Николка рядом – так что мы теперь, как встарь, втроём. Берта – несмотря на ладони, встретившиеся на сверкающей меди поручня – не в счёт. Подумать только: два… нет, почти два с половиной года назад мы вот так же, втроём, стояли на углу Земляного вала и улицы Казакова, возле ресторанчика «Хижина». Отец с весёлым изумлением рассматривал лопоухого, зарёванного пацана в нелепой для 2014 года дореволюционной гимназической форме. А я… вот убей – не припомню, о чём я тогда думал; помню только, что папа отправил меня отвести потерявшегося сопляка домой, пока он сам навестит редакцию «Вестника живой истории»…

Я покосился влево. Берта шестым чувством уловив моё настроение и отодвинулась, делая вид что очень заинтересована стаей чаек за кормой «Ижоры». Николка наоборот, подошёл поближе и стоял теперь, задевая меня полой бушлата. Гардемаринам в городе положены шинели – но мы на Корейце привыкли к суконным матросским курткам, и теперь бессовестно нарушали форму одежды. Ну да ладно – где сейчас училищные церберы, способны долго и нудно выговаривать за криво застёгнутый воротник…. Господи, что за чушь лезет мне в голову? «Ижора» миновала центральный пролёт Николаевского моста – для этого кургузую мачту пароходика пришлось завалить к корме. По правому борту, за куполом Исаакия и навечно вставшим на дыбы императорским жеребцом, открылось Адмиралтейство; дальше ажурной тенью повис в тумане Зимний. «Ижора» прошлёпала мимо, приняла левее – к Биржевой пристани на стрелке Васильевского острова. Тёмнокрасные ростральные колонны… мачты, мачты… толкотня встречающих. Нас ждут? Полезная всё-таки штука – телеграф…

А это что? Лёгкая сиреневая пелеринка, изящная шляпка среди офицерских фуражек и дамских головных уборов… взмах рукой, тонкая, девичья кисть, улыбка… «Ижора» деловито подваливает к пристани и замирает; между привальным брусом и источенными брёвнами пирса – полоса мутной невской водицы шириной футов в пять. А, чего там!..

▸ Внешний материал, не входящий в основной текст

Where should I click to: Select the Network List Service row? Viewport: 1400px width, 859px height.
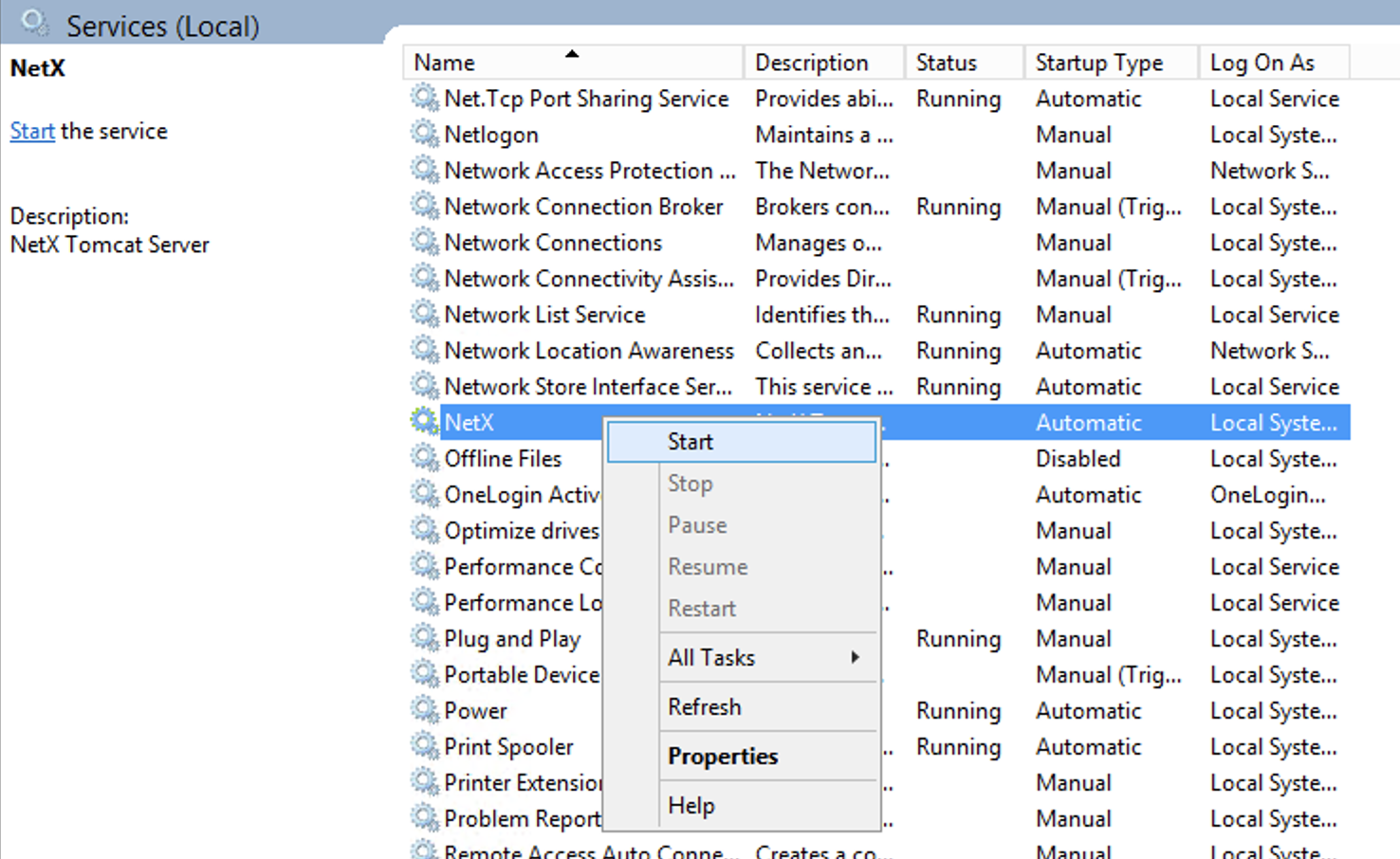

– Куды, барин! – резанул поверх гомона встречающих испуганный крик матроса – тот собирался перекинуть на берег сходни, да так и застыл, когда я, бесцеремонно отпихнув его, одним прыжком преодолел эти пять футов. Варенькины руки заключили мою шею в кольцо; губы, которые я не успел, замешкавшись, поцеловать, спрятались в жестяных складках бушлата у меня на груди. Я стоял, гладил её волосы, лепеча смешные, сентиментальные нелепости, и понимал, что больше никуда – НИКУДА! – не хочу уезжать.

Я – дома!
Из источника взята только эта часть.